As is common when using routinely collected data, large numbers can be referred to the service, but there are many avenues to disengage or to be referred to other services along the way. In addition, as this is routine clinical data that were not supported by any research assistant but were reliant on clinicians and volunteers, there were many incidences of missing data. This was counteracted where possible by using mean scores for scales if one or two items were missing. However, for those who had a whole set of scales, missing their data could not be included, hence the reduction from 139 people who completed the programme to 99 people with data at the beginning and the end of the programme. However, despite the missing data, the sample size was comparatively large for an evaluation study. Whereas the evaluation of the eating disorder service in Oxford included 110 patients (Peake et al., 2005), other published evaluation studies have included between 44 and 65 patients (Gerlinghoff, Backmund, & Franzen, 1998; Piran, Langdon, Kaplan, & Garfinkel, 1989; Willinge, Touyz, & Thornton, 2010). Data issues also led to difficulties in undertaking longer term follow-up, with limited outcome data for 6 months and beyond. Given the small numbers, these outcomes are not reported on.
Another limitation of this evaluation is in discriminating between the CBT and CFT aspects of the programme. The introduction of CFT has been gradual, and the programme is more compassionately focused now than it was when it was first introduced. This makes it difficult to determine which aspects of the programme led to the improvements or, indeed, if it was a combination of the two. As for all therapies, CFT needs to be evaluated as part of a randomized controlled trial compared with CBT.
These data provide the basis for further research to better evaluate CFT in its own right. There are many research avenues for this development. First would be to obtain qualitative data about the actual experience of patients experiencing CFT as patient experience is a key element of therapy development (NICE, 2004). Qualitative data from people with depression suggest that they recognize the value of compassion and of trying to become more self-compassionate but also articulate a number of difficulties in being able to do so (Pauley & McPherson, 2010).
Second, research must also look at the objective measures of change and the degree to which CFT offers advantage on efficacy, as part of a randomized controlled trial. It is not just scores at the end of treatment that are important but also whether or not, by engaging with compassion processes, this has an impact on relapse rates. Thus, follow-up data are essential for future research. Certainly, CFT would argue that if you create a more affiliative orientation to self and others, this could reduce vulnerability.

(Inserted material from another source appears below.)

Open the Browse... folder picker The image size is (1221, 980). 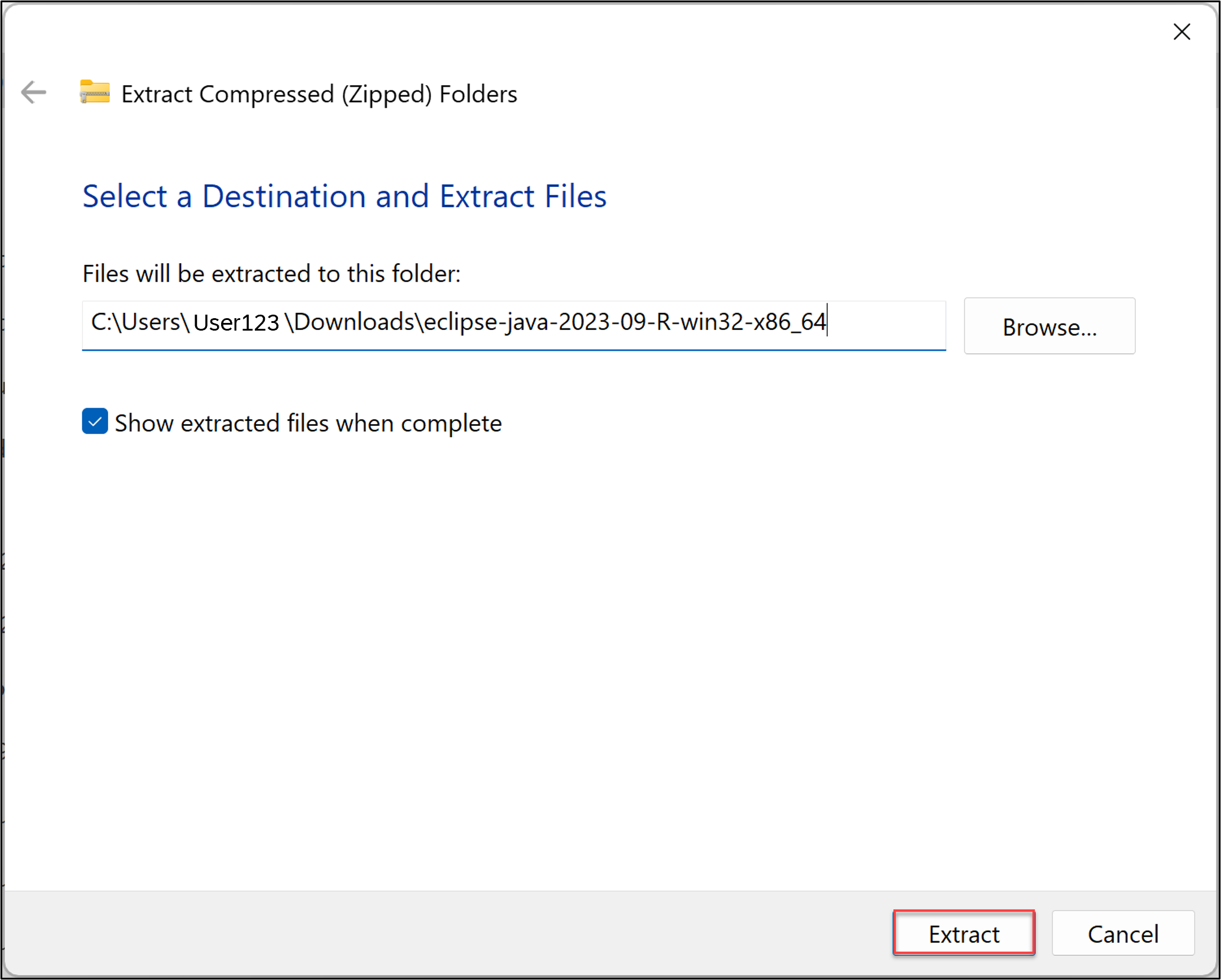pyautogui.click(x=1049, y=326)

Third, increasingly research in psychotherapy is recognizing that it is not only symptom reduction that needs to be the focus for research but also aspects such as quality of life and social functioning. Again, because CFT focuses on affiliative development, it would be anticipated that it would have an impact on quality of life and social functioning.
This study aimed to explore the principle that CFT can be used with people with eating disorders. Clearly, this is just a first step to exploring the value of developing a compassion focused approach for the difficulties people experience within their eating disorders. However, the results of this study are encouraging. Clinicians report that patients understood the model and its value, even if they struggled to implement it for themselves. The programme significantly reduced symptomatology across a range of measures, particularly for people with bulimia nervosa and EDNOS, and to a lesser extent for people with anorexia nervosa.